Betsy is a human being who requires you to look past her condition and to treat her an an individual, not as representative of historical medical assumptions of Down’s Syndrome. She requires you to take a step back and assess your own views on Down’s Syndrome. Ask yourself where you got those views from? Is your view of the condition informed by outdated medical information, historical prejudice and from people who have no true understanding of it? Is it based in equality? Do you talk about the condition first and then the person? Have you got limits in your own mind of what you think that person can achieve? Have you ever said ‘Down syndrome girl or boy’? If any of these apply then you may need to accept that you have bias that you may not even be aware of.
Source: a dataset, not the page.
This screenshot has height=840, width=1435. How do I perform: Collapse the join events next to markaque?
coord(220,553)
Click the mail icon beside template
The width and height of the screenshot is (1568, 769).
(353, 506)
We’re all a product of the society we grew up in and that was a society where people with Down’s Syndrome were locked away in institutions and given less rights than animals. It takes perception, evaluation, the willingness and courage to accept that your own mindset needs to change. It takes a big person to admit that they need to change their way of thinking and improve their practice. Be brave. Challenge your own perceptions. Change your behaviour. Let us all work together to address the ‘glaring inequalities’ towards people with learning disabilities. Betsy deserves better.